There is an underlying current among scientists studying the cosmos — a concept woven into the fabric of their every word, every discovery, every thought.
And it is one that has gone unsaid for the last 100 years.
In 1919, a total solar eclipse helped confirm Albert Einstein’s general theory of relativity, which states that the perception of gravity actually arises from the curvature of space and time — commonly referred to as “space-time,” and widely regarded as the fourth spatial dimension, not a parallel universe.
The theory’s impact on the science world is immeasurable — just as it is on astrophysicist Neil deGrasse Tyson, who will be recording an episode of his podcast, focusing on the subject, at The Spur East in East Hampton on Friday.

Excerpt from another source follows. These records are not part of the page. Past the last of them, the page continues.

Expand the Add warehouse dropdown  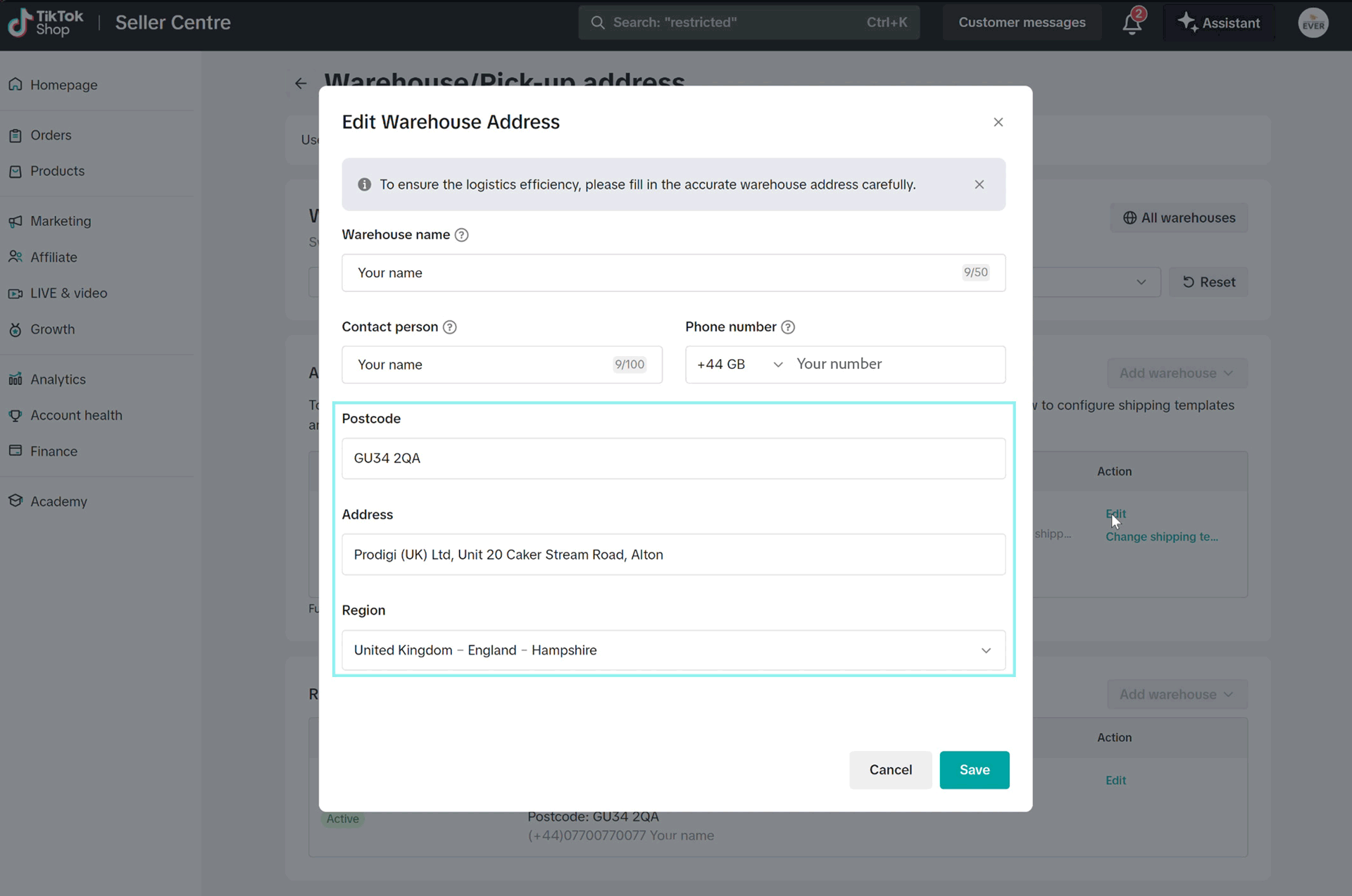click(1177, 373)
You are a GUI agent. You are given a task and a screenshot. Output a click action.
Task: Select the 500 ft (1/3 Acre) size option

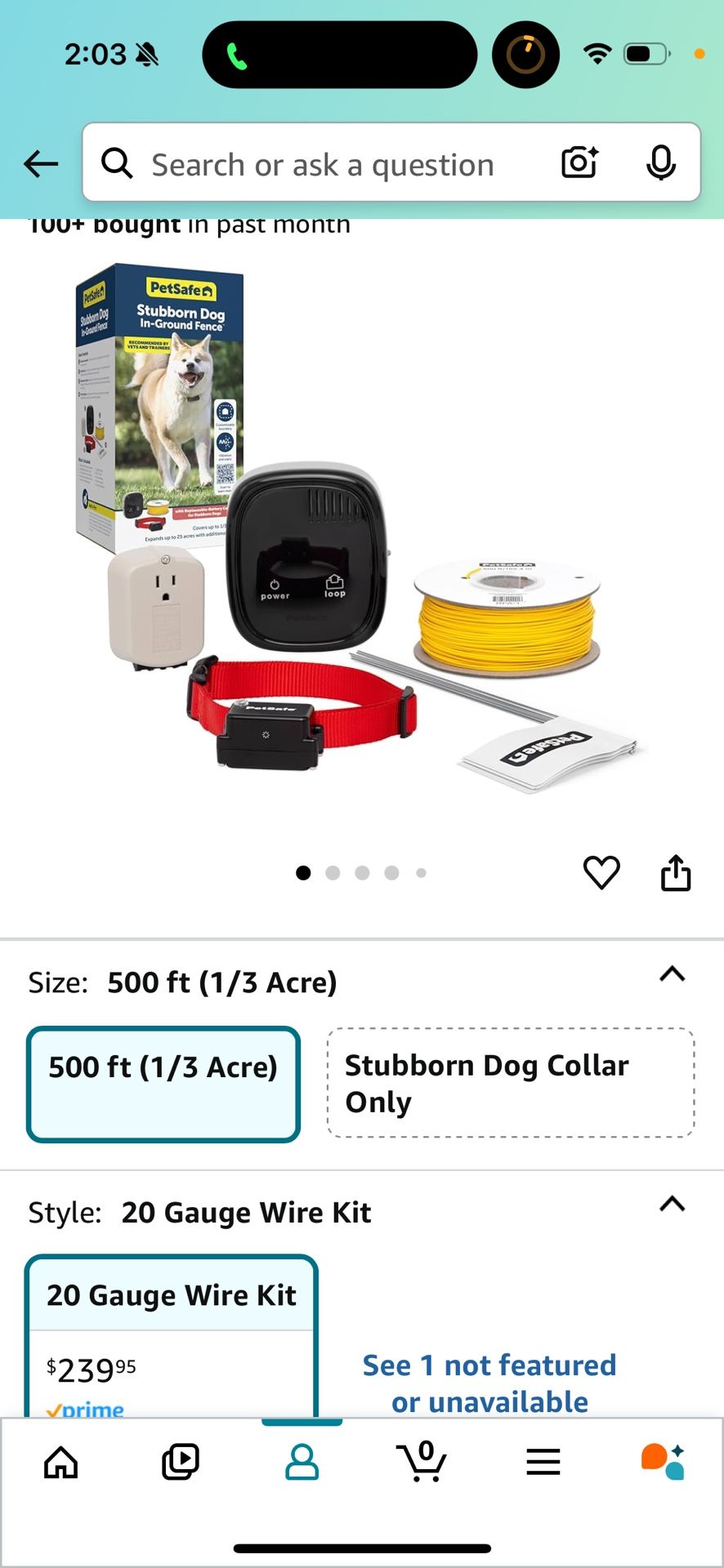[x=163, y=1084]
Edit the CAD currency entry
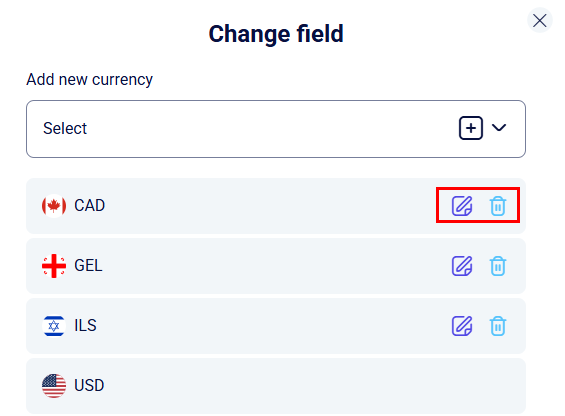 click(462, 206)
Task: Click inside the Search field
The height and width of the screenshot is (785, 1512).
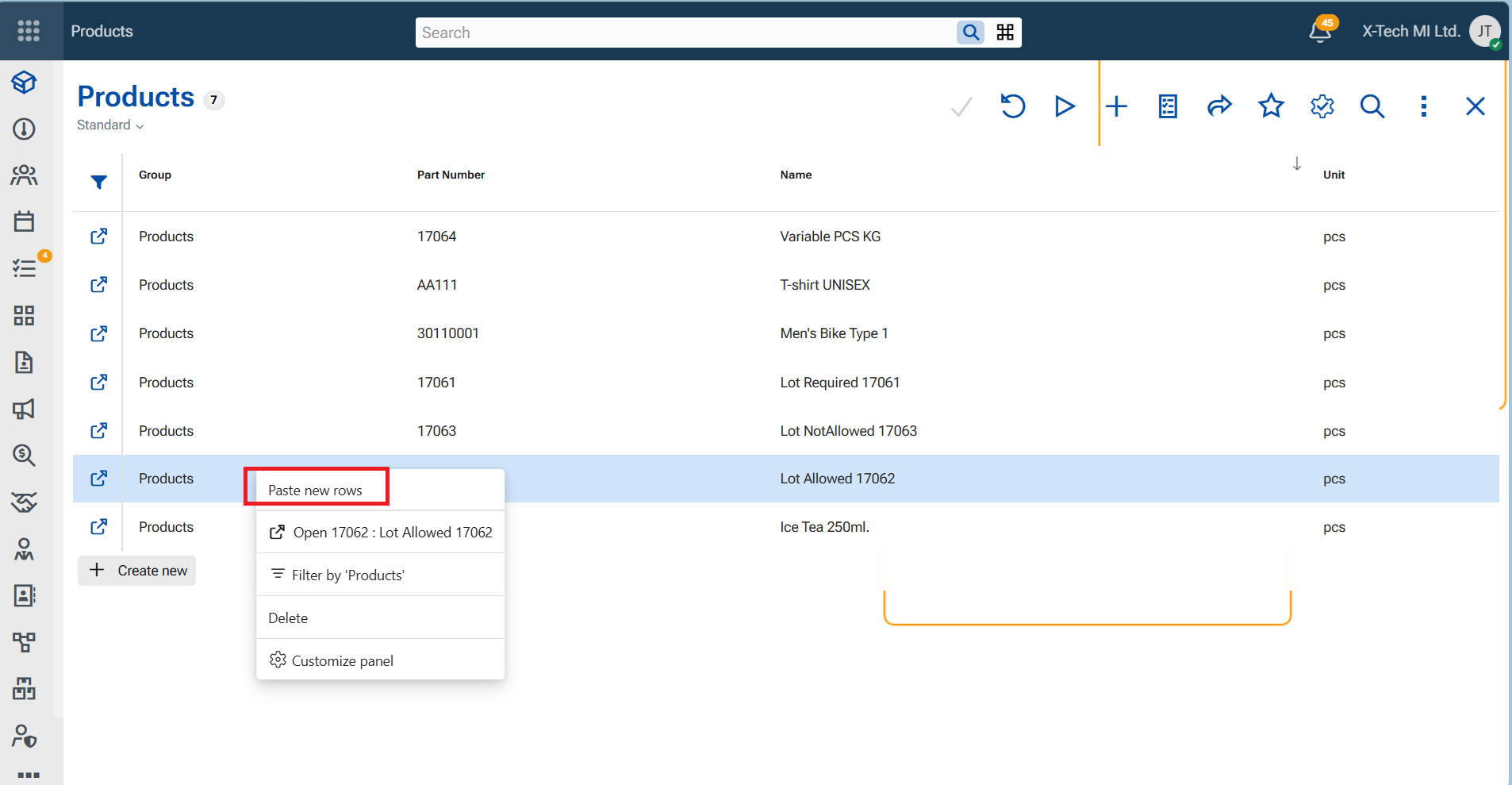Action: (x=685, y=33)

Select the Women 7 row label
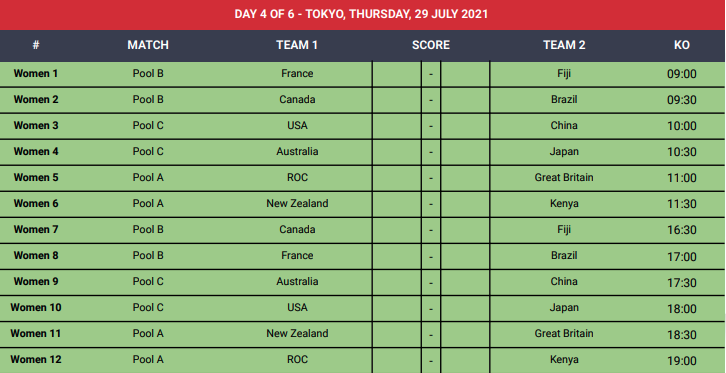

Since reading Einstein’s revelation as a child, it has stirred up endless unanswered questions, shaping the problems and mysteries he regularly considers — dizzying dilemmas surrounding dark matter, dark energy and what came before the Big Bang — and his contemplation of the ideas that have yet to surface.
As for the brilliant minds that will eventually answer them, Mr. Tyson regularly wonders if they simply haven’t been born, or if they have been silenced. And it is a thought that keeps him up at night.
“Historically, it was women who were the largest demographic that were just completely removed from access to these fields and these paths of academic pursuit,” he said in a telephone interview on Monday. “That’s half the population of the world. And then you look at other populations that are otherwise oppressed or enslaved, and you say, ‘Could the next Einstein have been enslaved, or killed?’
“You just don’t know,” he continued. “I lose sleep over the lost opportunity of human ingenuity among people who, just by circumstance, bad circumstance, are not in a position to contribute.”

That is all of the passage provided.